6. Porque su poesía no ha renunciado ni a responder a los rigores conflictivos del presente, el peso de la historia, ni a ser –como debe– invención libre, juego lírico. Si muchos de sus poemas parecen responder a la pregunta de Robert Lowell: ¿Por qué no decir sencillamente lo que pasó?, otros confirman la tesis de Wallace Stevens de que Las cosas como son / se transforman en la guitarra azul.

7. Porque, como Anteo, ha sabido tener los pies en la tierra, pues de ella extrae la fuerza, el sentido de la gravedad; pero sin dejar nunca de mirar al cielo, de seguir el vuelo de los zarapitos, de presentir en la piel las idas y venidas de la luz.

8. Porque ha intentado, al menos, estar a la altura de aquella exigencia de Yeats de mantener juntas en un mismo pensamiento realidad y justicia.

9. Porque ha buscado en el mito un instrumento para leer el presente y dar espesor a la historia; porque ha buscado en la historia y en el presente cotidiano una forma de mantener con vida el mito, de preservar su antiguo rango.

10. Porque su obra crítica es un ejemplo de equilibrio, perspicacia y, sobre todo, empatía con las poéticas más distantes o ajenas a la suya, incluso con aquellas que nunca le habrían devuelto el cumplido.

11. Porque en su poesía hay elevación sin impostura, ceremonia sin rigidez, cultura sin pedantería, afectos sin afectación.

12. Porque, como todas las grandes obras, ha creado el gusto por el cual debe ser juzgada.

13. Porque hace apenas unos años, a la pregunta del poeta Dennis O’Driscoll sobre «qué le había enseñado la poesía» respondió: «Me ha enseñado que sí existe la verdad, y que se puede decir.

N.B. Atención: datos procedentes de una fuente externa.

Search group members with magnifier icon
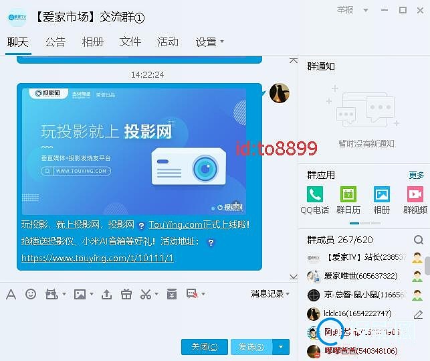The image size is (430, 361). pyautogui.click(x=418, y=240)
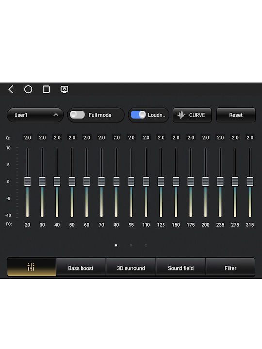Open recent apps with the square icon

coord(47,90)
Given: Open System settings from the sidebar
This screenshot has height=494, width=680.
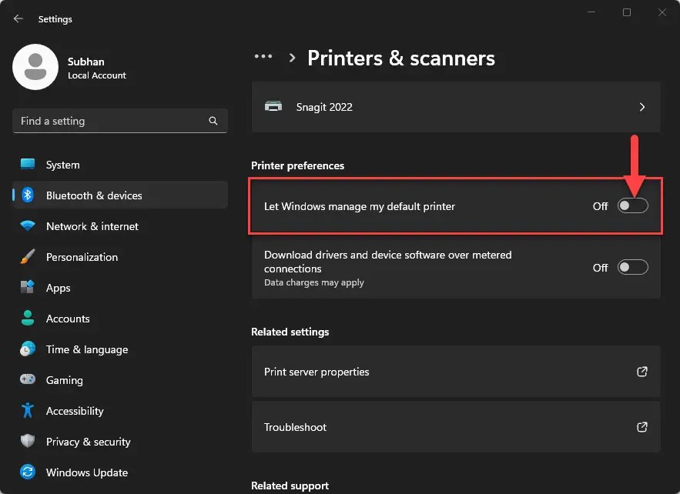Looking at the screenshot, I should [x=62, y=165].
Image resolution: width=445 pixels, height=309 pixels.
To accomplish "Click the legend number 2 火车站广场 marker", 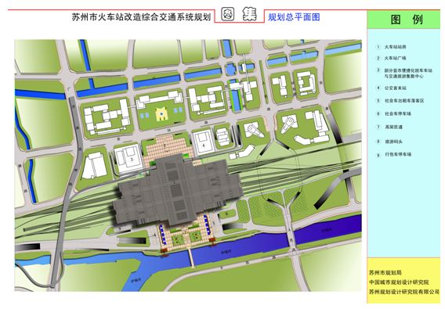I will pos(378,58).
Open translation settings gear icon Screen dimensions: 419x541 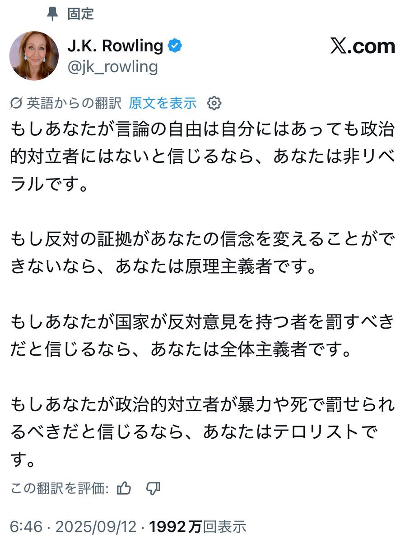214,104
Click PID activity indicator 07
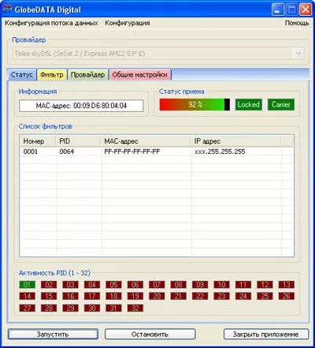The height and width of the screenshot is (348, 315). tap(157, 285)
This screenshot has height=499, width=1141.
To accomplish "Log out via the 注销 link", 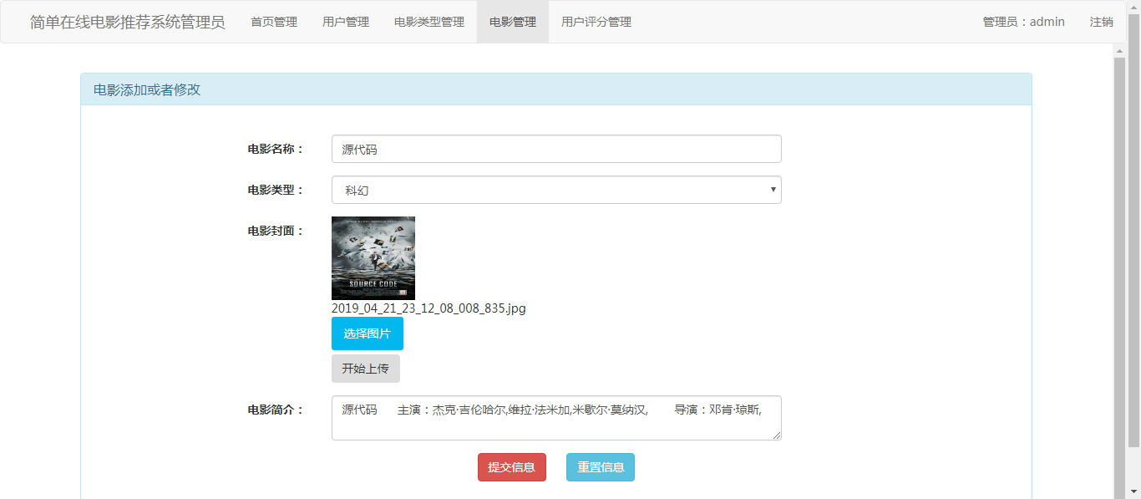I will tap(1101, 22).
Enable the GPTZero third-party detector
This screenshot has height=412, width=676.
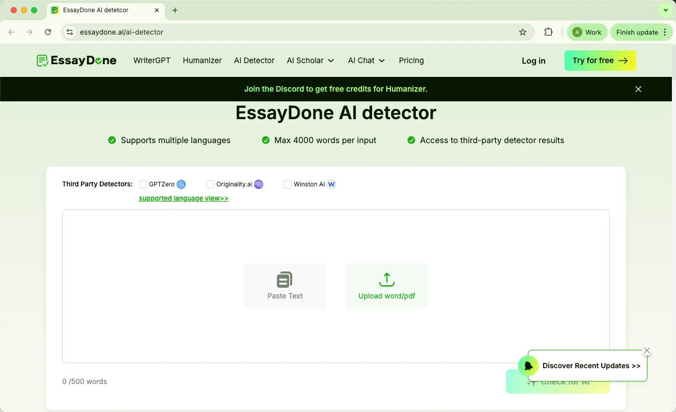point(143,184)
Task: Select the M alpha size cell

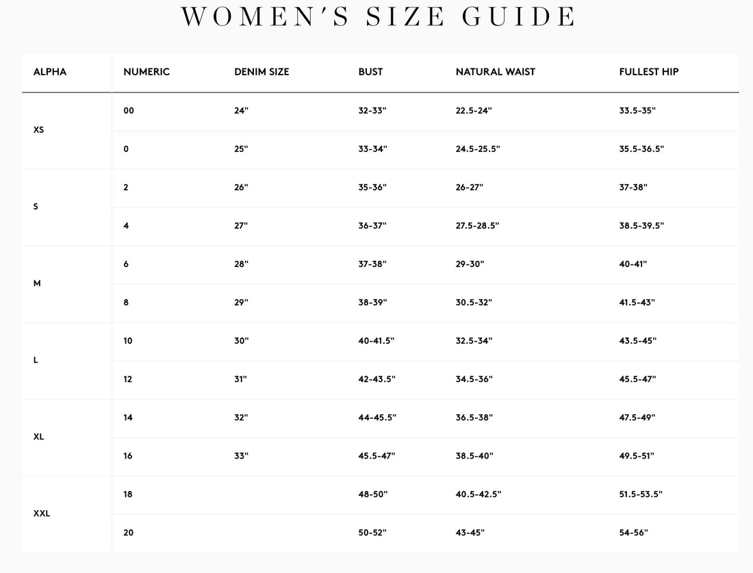Action: point(37,283)
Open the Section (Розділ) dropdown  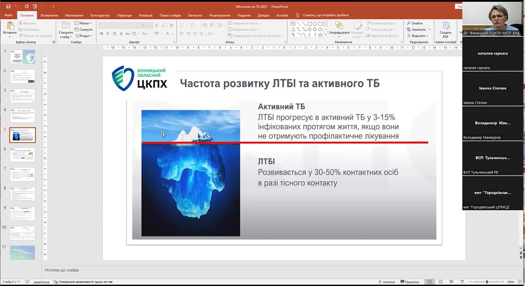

Que la subjetividad no se debe teorizar, y que vale la pena defenderla. Que la poesía misma conlleva virtud, tanto en el sentido de excelencia moral como en el de fuerza inherente, por el simple hecho de haberse fraguado; por poseer, en términos clásicos: integritas, consonantia y claritas».





Estas son las palabras con que presenté la lectura de Seamus Heaney en el centro Niemeyer de Avilés el pasado 4 de abril. Nunca pensé en publicarlas, porque me parecía que fuera de contexto perdían toda la gracia, si es que la tenían. Las comparto ahora, a modo de homenaje y de recuerdo, y como pobre compensación por no ser capaz de escribir nada al hilo de su muerte. Se ha ido uno de los grandes, de eso no me cabe duda. Descanse en paz.